Superannuation fund trustees are required to write to all fund members with a balance of under $6,000 (as at 1 November 2019), by 1 December 2019, to advise them of this change and to give them the opportunity to choose to opt-in to retain their insurance.

The PMIF law affects:

  • members with a super balance under $6,000
  • new members aged under 25

People with a super balance under $6,000

Under the new PMIF laws, super providers will check the balance of all super accounts with insurance on 1 November 2019.

Where an account balance is below $6,000 (and no exemptions apply), the superfund must let the member know their insurance will be cancelled, unless:

  1. the balance reaches $6,000 before 1 April 2020, or
  2. the member requests to keep their insurance (opts in).

People under 25

From 1 April 2020, super funds must not provide insurance inside super to new members aged under 25 – unless the member requests it.

This is a scary new piece of legislation in our opinion. Many young Australians will automatically lose their insurance coverage on 1 April 2020.

This cover was previously generally offered under the terms of automatic acceptance, meaning individuals were not required to answer health related questions to obtain the insurance. This cover is very useful in a client portfolio. When some younger clients apply for insurance cover later in life and are asked to answer the numerous health related questions, they can sometimes find for the first time that they are uninsurable.

For example, we see insurance offered at substandard rates for younger Australians due to pre-existing sporting injuries, medical conditions or “at risk” lifestyle choices.
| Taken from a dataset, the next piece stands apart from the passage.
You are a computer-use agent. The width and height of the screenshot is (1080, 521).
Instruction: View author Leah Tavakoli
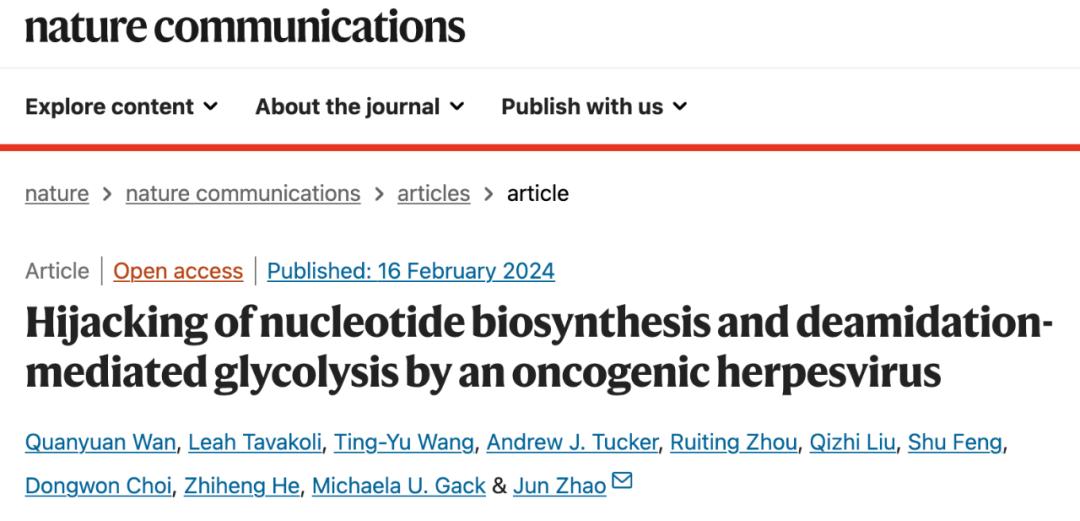point(254,441)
Unfortunately, this disclosure will likely result in a policy with exclusions and very high loadings.

We do believe that opting in to insurance in superannuation may potentially enable some people to have cover later in life when they may otherwise be uninsurable due to not meeting strict underwriting and health requirements.

Superannuation correspondence

Many people are tempted to ignore correspondence from our superannuation funds, though with significant recent changes affecting insurance held within superannuation through PMIF laws and Protecting Your Super Reforms, it has become important to open and read correspondence sent by your superannuation fund.  Unopened mail may place your valuable insurance cover at risk of cancellation.  We encourage all our clients to please pay careful attention to any correspondence that is received from their super fund in the coming months.